### WHAT YOU HAVE TO DO
Tally the lines in the entries below that contain the string "screenshot", and give only the number.

### INPUT DATA
-- START --
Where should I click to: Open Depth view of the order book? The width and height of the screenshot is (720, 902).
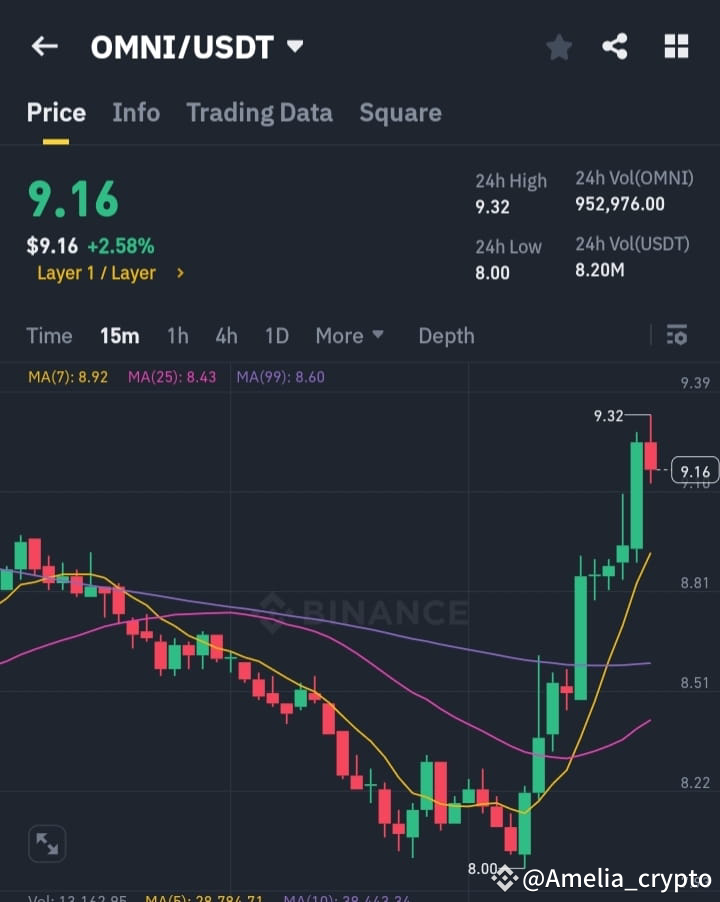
-- END --
-- START --
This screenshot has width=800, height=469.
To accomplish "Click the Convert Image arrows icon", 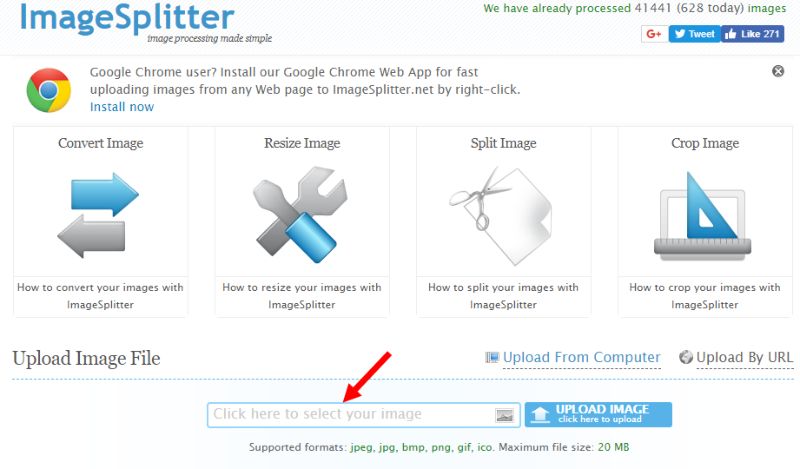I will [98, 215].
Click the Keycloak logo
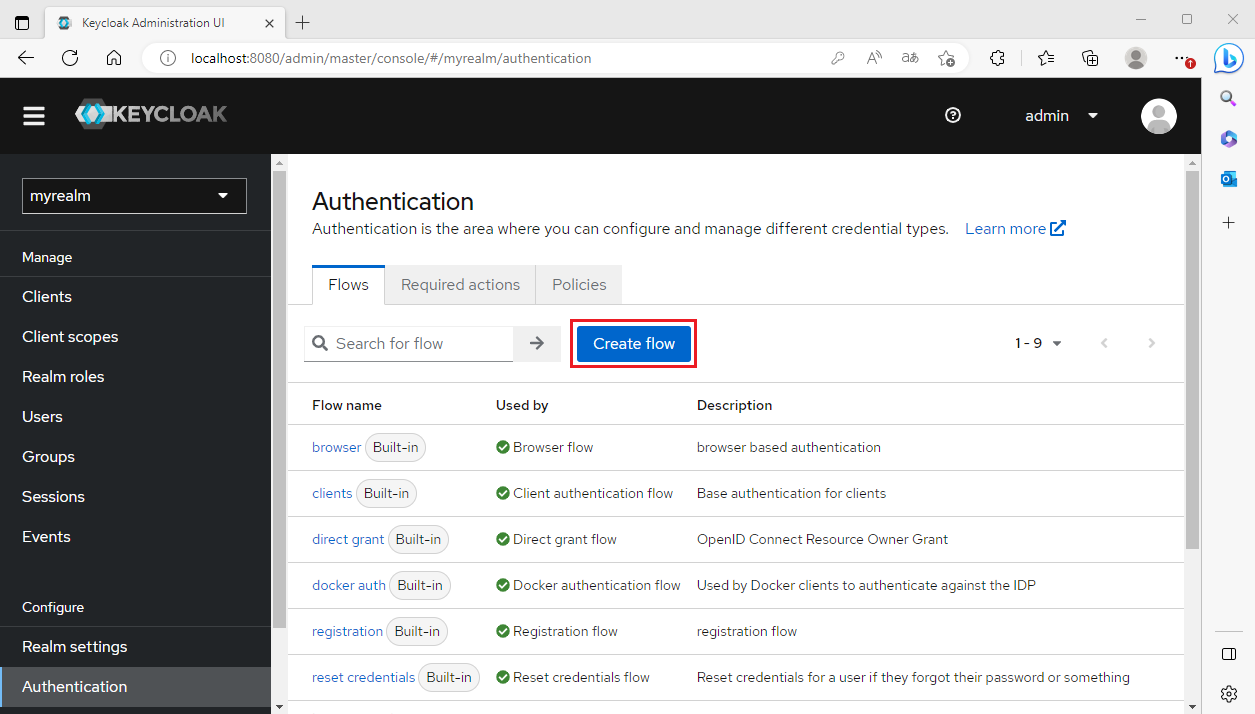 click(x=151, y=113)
-- END --
### TASK RESPONSE
2